Now it is very grievous to find one portion of this race
practicing the gigantic evil, and the other aiding, by increased demands
for the produce of slave labor, in perpetuating the enormous wrong.
The Mauritius, a mere speck on the ocean, yields sugar,
by means of guano, improved machinery, and free labor,
equal in amount to one fourth part of the entire consumption of Great Britain.
On that island land is excessively dear and far from rich:
no crop can be raised except by means of guano, and labor has to be brought
all the way from India.  But in Africa the land is cheap, the soil good,
and free labor is to be found on the spot.  Our chief hopes rest
with the natives themselves; and if the point to which
I have given prominence, of healthy inland commercial stations, be realized,
where all the produce raised may be collected, there is little doubt
but that slavery among our kinsmen across the Atlantic will,
in the course of some years, cease to assume the form of a necessity
to even the slaveholders themselves.  Natives alone can collect produce
from the more distant hamlets, and bring it to the stations contemplated.
This is the system pursued so successfully in Angola.
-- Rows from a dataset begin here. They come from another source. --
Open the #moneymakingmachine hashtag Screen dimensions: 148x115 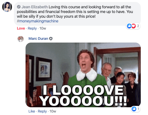pos(37,21)
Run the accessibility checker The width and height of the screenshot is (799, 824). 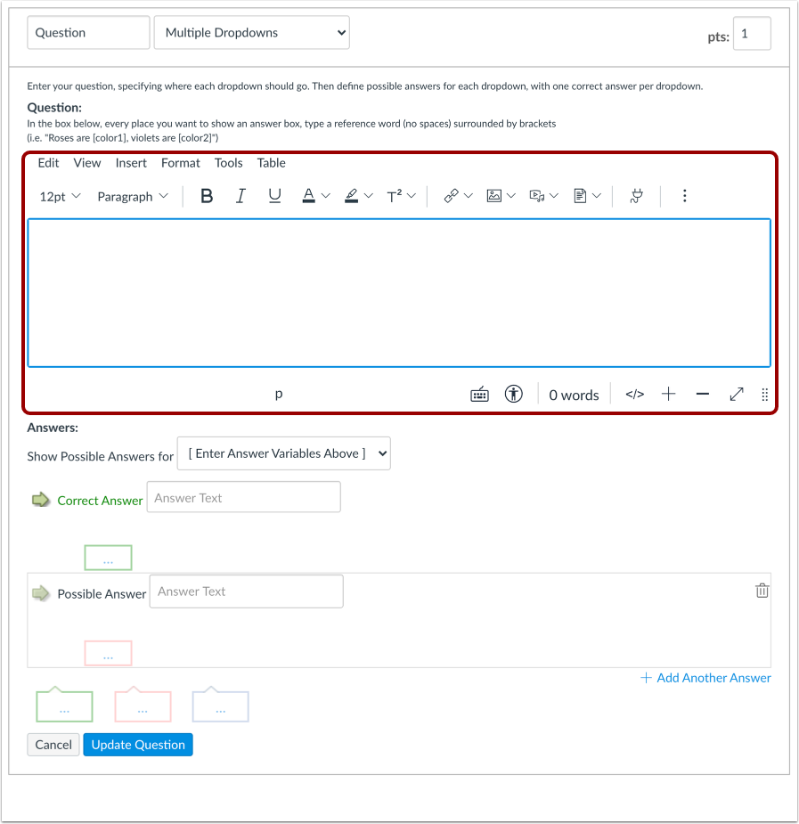point(514,393)
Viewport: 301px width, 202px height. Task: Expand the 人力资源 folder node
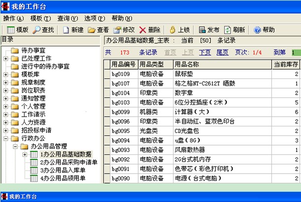(x=5, y=123)
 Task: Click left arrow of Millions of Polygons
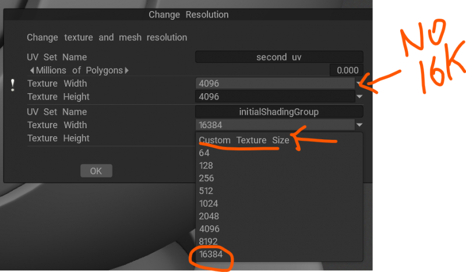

If England had possessed that strip of land, by civilly declining
to enrich her "frontier colonists" by "Caffre wars",
the inborn energy of English colonists would have developed its resources,
and the exports would not have been 100,000 Pounds as now,
but one million at least.  The establishment of the necessary agency
must be a work of time, and greater difficulty will be experienced
on the eastern than on the western side of the continent,
because in the one region we have a people who know none but slave-traders,
while in the other we have tribes who have felt the influence
of the coast missionaries and of the great Niger expedition;
one invaluable benefit it conferred was the dissemination of the knowledge
of English love of commerce and English hatred of slavery, and it therefore
was no failure.  But on the east there is a river which may become
a good pathway to a central population who are friendly to the English;
and if we can conciliate the less amicable people on the river,
and introduce commerce, an effectual blow will be struck at the slave-trade
in that quarter.  By linking the Africans there to ourselves
in the manner proposed, it is hoped that their elevation
will eventually be the result.  In this hope and proposed effort
I am joined by my brother Charles, who has come from America,
after seventeen years' separation, for the purpose.  We expect success
through the influence of that Spirit who already aided the efforts
to open the country, and who has since turned the public mind toward it.
A failure may be experienced by sudden rash speculation
overstocking the markets there, and raising the prices against ourselves.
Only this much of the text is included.